Furthermore, petitioners had the right, which they have attempted to exercise in this case, to challenge respondent's determinations resulting from modifications to partnership income by filing a petition for redetermination within 90 days of the mailing of the notice of deficiency. See sec. 6213(a). Petitioners have only themselves to blame for the fact that we lack jurisdiction over this matter because of their untimely filing.

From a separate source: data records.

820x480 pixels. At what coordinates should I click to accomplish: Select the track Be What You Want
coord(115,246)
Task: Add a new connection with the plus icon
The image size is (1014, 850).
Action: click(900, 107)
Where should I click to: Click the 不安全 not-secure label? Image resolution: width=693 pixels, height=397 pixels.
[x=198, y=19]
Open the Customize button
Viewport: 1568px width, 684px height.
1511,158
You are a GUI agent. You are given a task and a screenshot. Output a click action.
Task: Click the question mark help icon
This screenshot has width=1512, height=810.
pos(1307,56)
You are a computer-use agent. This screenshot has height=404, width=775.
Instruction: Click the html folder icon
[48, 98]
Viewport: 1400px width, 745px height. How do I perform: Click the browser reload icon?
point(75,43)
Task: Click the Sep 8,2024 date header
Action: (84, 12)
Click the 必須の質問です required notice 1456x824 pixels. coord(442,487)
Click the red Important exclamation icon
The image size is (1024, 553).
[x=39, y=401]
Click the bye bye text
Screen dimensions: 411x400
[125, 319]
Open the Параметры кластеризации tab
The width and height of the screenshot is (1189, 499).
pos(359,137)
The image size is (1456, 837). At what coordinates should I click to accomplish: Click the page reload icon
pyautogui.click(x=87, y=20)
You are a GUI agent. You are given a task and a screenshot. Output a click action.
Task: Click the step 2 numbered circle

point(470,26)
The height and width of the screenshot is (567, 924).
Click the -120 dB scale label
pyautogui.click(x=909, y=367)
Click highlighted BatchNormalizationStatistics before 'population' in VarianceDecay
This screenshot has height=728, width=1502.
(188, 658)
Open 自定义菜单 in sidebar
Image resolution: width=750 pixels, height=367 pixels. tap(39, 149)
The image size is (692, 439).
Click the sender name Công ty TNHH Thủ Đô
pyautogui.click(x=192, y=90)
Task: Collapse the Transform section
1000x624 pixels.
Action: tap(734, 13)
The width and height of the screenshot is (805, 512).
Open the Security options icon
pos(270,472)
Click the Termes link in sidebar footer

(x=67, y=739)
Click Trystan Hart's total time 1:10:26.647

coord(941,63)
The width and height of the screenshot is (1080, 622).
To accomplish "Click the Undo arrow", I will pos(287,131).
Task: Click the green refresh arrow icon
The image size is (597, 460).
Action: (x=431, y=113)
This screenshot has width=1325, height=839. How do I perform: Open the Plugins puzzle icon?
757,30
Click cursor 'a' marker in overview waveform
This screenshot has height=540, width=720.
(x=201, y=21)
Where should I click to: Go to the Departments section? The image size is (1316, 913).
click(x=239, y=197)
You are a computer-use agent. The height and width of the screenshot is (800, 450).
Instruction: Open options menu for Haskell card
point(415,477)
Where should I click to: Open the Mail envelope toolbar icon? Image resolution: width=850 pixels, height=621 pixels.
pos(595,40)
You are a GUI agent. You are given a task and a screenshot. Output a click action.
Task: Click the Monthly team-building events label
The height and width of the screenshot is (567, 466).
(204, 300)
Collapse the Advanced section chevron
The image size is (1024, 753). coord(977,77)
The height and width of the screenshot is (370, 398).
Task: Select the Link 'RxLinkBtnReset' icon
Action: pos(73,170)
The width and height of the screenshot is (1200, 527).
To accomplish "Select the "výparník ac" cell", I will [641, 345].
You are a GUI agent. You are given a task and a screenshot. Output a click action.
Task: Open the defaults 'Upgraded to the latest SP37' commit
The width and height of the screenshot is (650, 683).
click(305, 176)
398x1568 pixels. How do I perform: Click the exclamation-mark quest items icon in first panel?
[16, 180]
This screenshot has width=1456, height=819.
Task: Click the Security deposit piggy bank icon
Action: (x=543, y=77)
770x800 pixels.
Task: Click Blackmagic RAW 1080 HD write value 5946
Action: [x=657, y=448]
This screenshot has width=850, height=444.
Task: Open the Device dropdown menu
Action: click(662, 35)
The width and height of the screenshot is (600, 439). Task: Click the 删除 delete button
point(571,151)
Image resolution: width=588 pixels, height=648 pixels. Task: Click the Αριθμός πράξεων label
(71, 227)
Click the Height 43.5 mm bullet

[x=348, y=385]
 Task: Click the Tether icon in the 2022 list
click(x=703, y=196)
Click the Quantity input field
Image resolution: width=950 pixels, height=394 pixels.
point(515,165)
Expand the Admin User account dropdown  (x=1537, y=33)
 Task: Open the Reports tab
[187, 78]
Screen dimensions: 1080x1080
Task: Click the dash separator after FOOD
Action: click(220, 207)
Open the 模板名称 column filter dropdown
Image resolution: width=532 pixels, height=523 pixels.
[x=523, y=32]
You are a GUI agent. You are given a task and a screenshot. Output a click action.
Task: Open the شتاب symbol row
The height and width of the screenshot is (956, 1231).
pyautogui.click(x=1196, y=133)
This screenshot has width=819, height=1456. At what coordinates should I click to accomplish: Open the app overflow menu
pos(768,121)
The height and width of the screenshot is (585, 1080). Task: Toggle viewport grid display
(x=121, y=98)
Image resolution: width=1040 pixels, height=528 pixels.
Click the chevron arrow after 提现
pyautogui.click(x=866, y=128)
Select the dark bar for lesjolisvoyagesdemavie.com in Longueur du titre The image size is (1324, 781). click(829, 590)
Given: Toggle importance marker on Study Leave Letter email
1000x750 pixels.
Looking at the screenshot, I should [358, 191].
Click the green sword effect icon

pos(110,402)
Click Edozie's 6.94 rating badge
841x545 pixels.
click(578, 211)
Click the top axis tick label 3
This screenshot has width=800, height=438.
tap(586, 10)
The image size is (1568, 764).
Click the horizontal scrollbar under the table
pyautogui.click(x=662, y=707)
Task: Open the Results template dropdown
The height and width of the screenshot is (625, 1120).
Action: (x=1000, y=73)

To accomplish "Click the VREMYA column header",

Petitioners further argue that the provisions of subchapter K (sections 701 through 761) and the definitions set forth in section 7701(a)(2) (defining the terms "Partnership and Partner") and (14) (defining the term "Taxpayer") somehow mandate the application of the TEFRA partnership procedures in this case. As noted above, the TEFRA partnership procedures "provide a method for uniformly adjusting items of partnership income, loss, deduction, or credit that affect each partner". Harrell v. Commissioner [Dec. 44,990], 91 T.C. at 243. The provisions of subchapter K, which dictate the substantive determination of a partner's tax liability, do not in any way affect these procedures.

Furthermore, the definitions set forth in section 7701(a) apply only "where not otherwise distinctly expressed or manifestly incompatible with the intent thereof≈". In this case, the term "partnership" has been specifically defined for purposes of the TEFRA partnership procedures in section 6231(a)(1). Therefore, petitioners' reliance on section 7701(a)(2) and (14) is misplaced.

Petitioners' remaining arguments are either meritless or are mooted by our holding that the TEFRA partnership procedures do not apply.

Since petitioners filed their petition more than 90 days after the mailing of the deficiency notice, respondent's motion to dismiss for lack of jurisdiction will be granted.

To reflect the foregoing,

An appropriate order of dismissal will be entered.